About the Author

Ray as head writer on Art Linkletter's Daily Show

Ray as head writer on Art Linkletter

Ray Parker’s prolific career as a journalist, author and writer for some of the biggest stars in television almost ended before it began when he joined the Eighth Air Force at age 18 In World War II. Working as a copyboy at the old Los Angeles Examiner and dreaming of being a newspaperman himself some day, he was on duty in the pre-dawn hours of December 7, 1941 when the Japanese attacked Pearl Harbor. He enlisted the next day in the Army Air Corps.

Ray flew as a B-24 bomber navigator at the height of the air war over Europe, miraculously escaping death when his bombardier, thinking Ray was already dead after their plane was shot to pieces by German fighters, pushed him out the escape hatch so he could bail out himself. Ray didn’t have his all-important leg straps buckled yet to take the shock when the chute opened, and he couldn’t get hold of them as he tumbled toward earth, so he improvised — grabbing the chest straps and pressing his arms tightly to his sides so he wouldn’t pop out — and it worked! German soldiers tracking his descent with their binoculars captured him after he hit the ground, saying “For you, the war is over.” But it wasn’t.

POW-WOW announcing the D-Day invasion.

Ray working as a staff reporter at the L.A. Examiner

In prison camp, Ray was asked by the senior American officer to become publisher of a daily underground newspaper with BBC news from a secret radio that was vital to camp morale. Ray, with a staff of two translators of German papers and a talented cartoonist illustrator, successfully published the paper under elaborate security for an eventual 9,000 prisoners of war for almost a year before being found out by the Germans…but by then the war was nearly over. Prison camp life was grim. The men were poorly clad for the worst winter in 50 years, and always hungry, depending on Red Cross parcels to keep from actually starving. But after the Russians liberated the camp, Ray and his fellow prisoners were airlifted out to France and transported home on a liberty ship to the good old USA.

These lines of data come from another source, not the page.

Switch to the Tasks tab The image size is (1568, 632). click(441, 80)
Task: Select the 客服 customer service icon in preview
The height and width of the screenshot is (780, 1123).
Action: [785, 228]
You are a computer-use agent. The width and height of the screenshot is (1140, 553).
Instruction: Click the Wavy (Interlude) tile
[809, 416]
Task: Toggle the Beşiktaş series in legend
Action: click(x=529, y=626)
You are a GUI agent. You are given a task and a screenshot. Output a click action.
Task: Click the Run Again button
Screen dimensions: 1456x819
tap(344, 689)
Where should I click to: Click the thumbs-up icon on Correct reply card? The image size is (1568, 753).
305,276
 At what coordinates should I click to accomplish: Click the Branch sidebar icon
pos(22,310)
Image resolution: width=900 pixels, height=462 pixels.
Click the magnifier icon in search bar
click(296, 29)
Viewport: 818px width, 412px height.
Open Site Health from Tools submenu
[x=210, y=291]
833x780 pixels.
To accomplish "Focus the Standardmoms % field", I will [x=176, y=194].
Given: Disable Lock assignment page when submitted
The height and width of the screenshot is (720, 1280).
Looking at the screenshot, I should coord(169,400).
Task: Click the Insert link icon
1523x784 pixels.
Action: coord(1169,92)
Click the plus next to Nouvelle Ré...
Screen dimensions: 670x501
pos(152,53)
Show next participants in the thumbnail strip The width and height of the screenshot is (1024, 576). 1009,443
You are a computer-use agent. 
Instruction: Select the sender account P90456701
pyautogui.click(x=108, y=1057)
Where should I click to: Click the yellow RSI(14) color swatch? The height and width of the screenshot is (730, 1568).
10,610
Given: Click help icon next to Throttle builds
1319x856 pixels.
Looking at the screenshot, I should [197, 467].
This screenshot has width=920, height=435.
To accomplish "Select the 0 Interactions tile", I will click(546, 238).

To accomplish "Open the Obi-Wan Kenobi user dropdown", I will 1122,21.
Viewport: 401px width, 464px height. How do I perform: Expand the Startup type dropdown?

Ray with his former Commanding Officer Jimmy Stewart

After recovering from the rigors and privations of prison camp, Ray returned to the L.A. Examiner and rose to become a bylined feature writer and rewrite man. He’d transferred to the L.A. Times when TV, then just beginning, caught his attention with its possibilities for writers. He began his television career as head writer for the top-rated Art Linkletter’s House Party for 14 years, and went on to be a staff writer for other stars including Dinah Shore and the star of stars in comedy, Bob Hope. Ray then spent several years as senior writer and department head at Hanna-Barbera Studios for animated shows like “Scooby Doo”, “The Flintstones”, “Yogi Bear” and “The Smurfs.” His last post before retiring was supervising the writing of 64 live half-hours of “Zoobilee Zoo”, a children’s show jointly produced by by Hallmark and DIC Studios for syndication, and shown later on PBS, the Public Broadcasting System. Meanwhile he “ghosted” a couple of books for Art as well as Dick Van Dyke, and wrote one of his own in semi-retirement about his comic misadventures in an RV, the best-selling “RV Having Fun Yet?” He’s still having fun with his patient wife of 44 years, Ethel Parker, and has just published his wartime memoir, “Down in Flames.” It’s been quite a life!